Figuring out how much a home is worth in a vacation destination is often an uphill battle.

Whereas normal property markets have prices that are tied closely to square footage, size of a lot, quality of a building, and its proximity to basic services, many of those calculations go out the window when it comes to a market comprised of second homes. “Nobody needs anything out here,” says Chris Foglia, a broker at the Hamptons-based Daniel Gale Sotheby’s International Realty. “They all want.”

This is particularly true for the many vacation spots scattered across coastal Long Island. Southampton, Bridgehampton, Sag Harbor, Shelter Island, Westhampton Beach, and Hampton Bays are just a few of the more popular destinations for New York City’s upper class.

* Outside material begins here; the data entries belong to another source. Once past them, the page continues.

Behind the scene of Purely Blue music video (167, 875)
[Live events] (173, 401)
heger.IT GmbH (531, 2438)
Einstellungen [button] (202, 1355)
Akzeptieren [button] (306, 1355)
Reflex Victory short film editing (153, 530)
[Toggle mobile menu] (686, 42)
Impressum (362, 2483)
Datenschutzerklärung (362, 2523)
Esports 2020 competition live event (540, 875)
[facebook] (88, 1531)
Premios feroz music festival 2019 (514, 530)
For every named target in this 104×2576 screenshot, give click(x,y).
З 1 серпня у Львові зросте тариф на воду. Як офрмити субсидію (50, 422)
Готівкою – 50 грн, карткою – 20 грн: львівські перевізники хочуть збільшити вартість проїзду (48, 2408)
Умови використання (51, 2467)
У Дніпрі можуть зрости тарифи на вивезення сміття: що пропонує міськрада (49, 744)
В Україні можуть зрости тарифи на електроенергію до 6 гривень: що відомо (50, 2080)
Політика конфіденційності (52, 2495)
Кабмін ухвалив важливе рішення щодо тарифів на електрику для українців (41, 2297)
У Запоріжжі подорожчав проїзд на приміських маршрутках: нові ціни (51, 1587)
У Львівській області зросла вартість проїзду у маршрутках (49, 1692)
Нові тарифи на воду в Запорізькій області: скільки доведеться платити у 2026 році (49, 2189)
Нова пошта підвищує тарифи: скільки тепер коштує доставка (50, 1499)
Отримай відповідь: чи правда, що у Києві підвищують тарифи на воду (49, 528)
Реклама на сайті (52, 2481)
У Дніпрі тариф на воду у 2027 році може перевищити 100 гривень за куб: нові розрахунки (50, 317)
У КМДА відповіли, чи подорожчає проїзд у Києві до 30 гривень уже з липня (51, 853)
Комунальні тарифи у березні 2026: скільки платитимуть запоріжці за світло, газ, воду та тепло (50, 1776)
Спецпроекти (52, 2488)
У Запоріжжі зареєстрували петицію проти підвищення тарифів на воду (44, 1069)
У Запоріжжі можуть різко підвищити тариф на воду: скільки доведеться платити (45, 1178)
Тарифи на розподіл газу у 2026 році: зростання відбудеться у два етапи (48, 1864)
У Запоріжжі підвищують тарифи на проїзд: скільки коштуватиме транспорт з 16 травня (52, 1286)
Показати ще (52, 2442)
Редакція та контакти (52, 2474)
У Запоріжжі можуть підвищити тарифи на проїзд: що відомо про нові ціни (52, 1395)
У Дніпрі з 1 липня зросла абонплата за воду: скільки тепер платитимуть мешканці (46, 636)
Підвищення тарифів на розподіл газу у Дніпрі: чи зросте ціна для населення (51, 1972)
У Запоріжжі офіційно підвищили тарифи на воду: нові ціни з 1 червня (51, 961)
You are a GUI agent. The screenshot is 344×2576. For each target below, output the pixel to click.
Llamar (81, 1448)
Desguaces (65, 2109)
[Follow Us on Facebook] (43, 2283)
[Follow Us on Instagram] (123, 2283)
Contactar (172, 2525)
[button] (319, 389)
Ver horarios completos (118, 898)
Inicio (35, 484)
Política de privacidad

The very top of that class might not mind a market based on whims, but for the army of affluent professionals on a relative budget—the doctors, lawyers, and other mere millionaires—how far their dollars go, and where they go furthest, actually matters.

So, how to determine value in a market that defies logic? The answer might lie in a combination of hard data and anecdotal answers.

The Methodology
We asked Zillow, the online real estate database company, to compile the most recent 12 months of data on median price price per square foot in the aforementioned six major Long Island vacation destinations. (There are many more, obviously, though Zillow data are spottier in towns such as the villages in East Hampton, or further hot spots such as Fire Island and Bellport, so they aren’t included.) Then brokers familiar with each area weighed in.

The one constant? All the brokers said that this exercise was pointless. “I have customers who try to compare and contrast [properties] all the time,” says Seth Madore, a broker for Corcoran based on Shelter Island. “It’s just so different out here. Each property is, in essence, unique.”

Mala Sanders, a Corcoran broker who’s based in Sag Harbor, echoes that point. “We’re not dealing with blocks of buildings where the only differential is if an apartment has a view,” she says. “Out here, one house next to another can be vastly different in terms of the quality of the land and landscape.”

The Market
And that’s true. There are (comparatively) low-end condominiums in Southampton that are less than a five-minute drive from some of the most expensive mansions in the state. Even from block to block the houses, lots, and quality of construction change dramatically. Compiling data, then averaging out ZIP codes, is by definition painting a market with an absurdly broad brush.